Dai Parioli a Torre Maura: 15 rapine a mano armata in un anno. Arrestato 53enne

Circa 50mila euro il bottino complessivo sgraffignato da un 53enne poi arrestato. Il ladro aveva colpito banche, farmacie e autogrill e tra Appio, Tor di Quinto, Parioli, Settecamini e Torre Maura

Un fermo immagine

Appio, Tor di Quinto, Parioli, Settecamini, Capannelle, Torre Maura, Tivoli. Queste le zone colpite, in un anno, da un rapinatore seriale che era diventato l'incubo di banche, farmacie e autogrill. Una serie di colpi a cui gli agenti del Commissariato San Giovanni sono venuti a capo, sottoponendo in stato di fermo un 53enne di Caserta.

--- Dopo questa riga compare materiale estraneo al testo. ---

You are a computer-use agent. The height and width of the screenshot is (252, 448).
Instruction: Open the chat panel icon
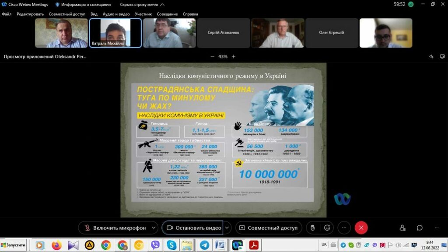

15 RAPINE IN UN ANNO - Il malvivente è ritenuto responsabile di almeno 15 rapine a mano armata commesse negli ultimi 12 mesi a Roma. Bottino complessivo circa 50mila euro. Le indagini si sono concluse ieri con la notifica dell'Ordinanza di Custodia cautelare in carcere emessa dal Tribunale di Roma, al termine di una scrupolosa attività investigativa della Polizia di Stato, che ha permesso di ricostruire il percorso criminale dell'arrestato che, in più circostanze, ha utilizzato gli stessi abiti, la stessa pistola, e il medesimo 'modus operandi' per compiere le rapine. 

L'ULTIMO COLPO IN AUTOGRILL - Ad inchiodarlo le immagini di video-sorveglianza di alcuni esercizi commerciali rapinati e il riconoscimento da parte di alcune persone, dipendenti dei negozi, vittime del rapinatore seriale. Decisiva l'ultimo colpo del 10 maggio ai danni dell'autogrill 'Casilina Esterna' sul Grande Raccordo Anulare, già bersaglio del ladro in un'altra precedente rapina avvenuta a gennaio. Stessa la tecnica e medesima la fisionomia dell'autore anche di altre rapine, sulle quali i poliziotti stavano indagando.

>> IL VIDEO DELLA RAPINA IN AUTOGRILL <<

PISTOLA NASCOSTA IN CASA -  Dai successivi riscontri il 53enne, incensurato, è stato rintracciato nei pressi della sua abitazione. Al momento del controllo si trovava a bordo della sua autovettura, dove gli agenti hanno trovato una pistola, una colt semi-automatica ed un cappellino di lana, più volte utilizzato nelle rapine. Nella sua abitazione inoltre, ben nascosta dietro il forno della cucina, gli investigatori hanno trovato un’altra pistola, una beretta

ALTRE INDAGINI - Accompagnato in carcere, il malvivente dovrà rispondere del reato di rapina aggravata. Gli investigatori proseguono nelle indagini essendo possibile che l’uomo si sia reso responsabile anche di rapine in altre città italiane.